“Massive Model Visualization Techniques” by Kasik, Dietrich, Gobbetti, Marton, Manocha, et al. …

  • ©David J. Kasik, Andreas Dietrich, Enrico Gobbetti, Fabio Marton, Dinesh Manocha, Philipp Slusallek, and Sung-Eui Yoon


Entry Number: 20


    Massive Model Visualization Techniques

Course Organizer(s):



    • General knowledge of the difference between ray tracing and rasterization.
    • Familiarity with computing system architecture, display list concepts, graphics hardware accelerators, and parallel processing. 

    Who Should Attend
    This course is intended for users of complex models and practitioners who build real-time 3D applications. The techniques are applicable to any community that commonly reduces model detail (e.g., games) or works only with model chunks (e.g., CAD). We contrast the strategies needed for real-time in a limited computing environment.

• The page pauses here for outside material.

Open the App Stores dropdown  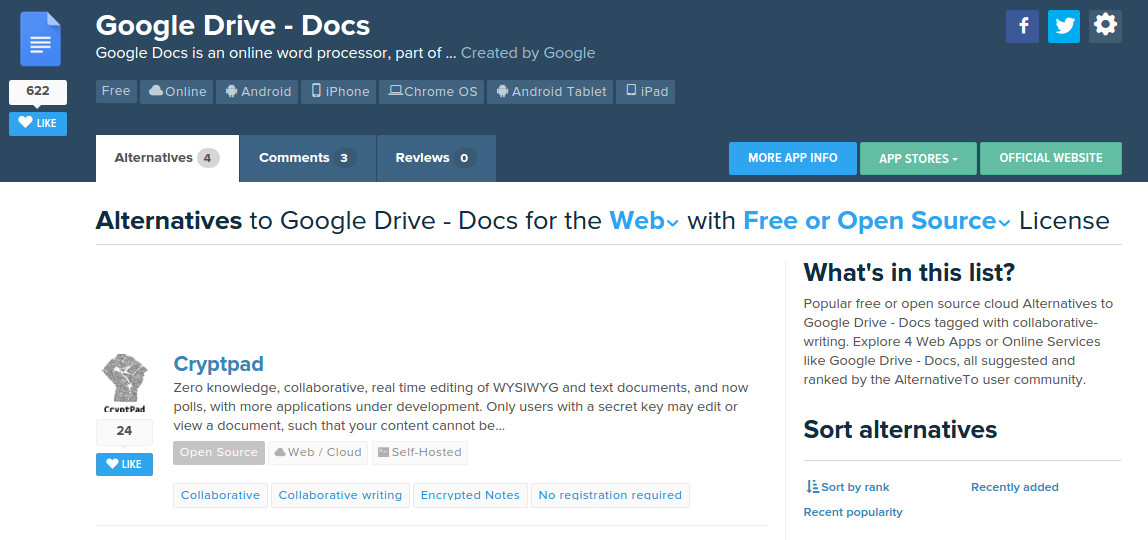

    Massive model visualization seeks to provide users the ability to interact with 3D models of almost unlimited size and complexity – mainly with respect to geometry but increasingly in terms of appearance, illumination, visibility, and other features that create the illusion of photo realism.

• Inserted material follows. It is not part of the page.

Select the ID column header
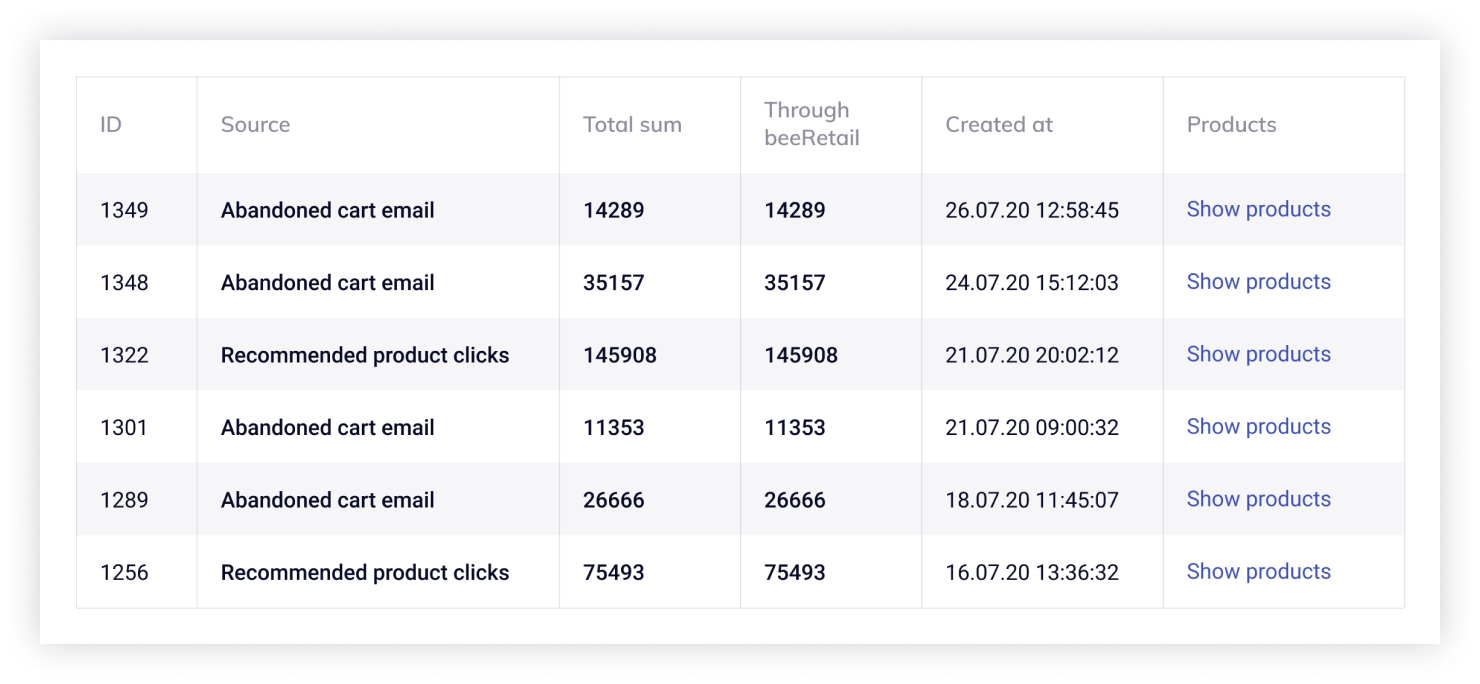Screen dimensions: 1480x684 pyautogui.click(x=111, y=125)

    Numerous domains create highly complex digital models. Examples include industrial CAD models of airplanes, ships, production plants, and buildings; geographic information systems; oil and gas exploration; medical imaging; scanned 3D models; un-organized information spaces; and high-end scientific simulations.

    The digital models may contain millions, even billions of 3D primitives. The primitives include points, surfaces, voxels, and higher dimensional data forms. Each primitive is often associated with a complex set of parameters. We can store the data, post inquiries to search engines to analyze it, produce reports (including still pictures and films), and derive other information about it. We have just not been able to see it interactively in real time.

    Interactive performance involves satisfying a person that new frames are created fast enough to convince the visual system that movement is continuous. Developing a solution that makes a person think that interaction is happening in real-time requires a system-level solution. In short, addressing only one or two parts of the system may solve the problem in a way that will continue to break when users want to visualize different types of datasets.

    This course offers details about the system issues involved in developing solutions for massive model visualization. Included are in-depth discussions of hidden surface algorithms and their strengths and limitations, level-of-detail approaches, parallel programming paradigms, and optimizing disk access and memory utilization.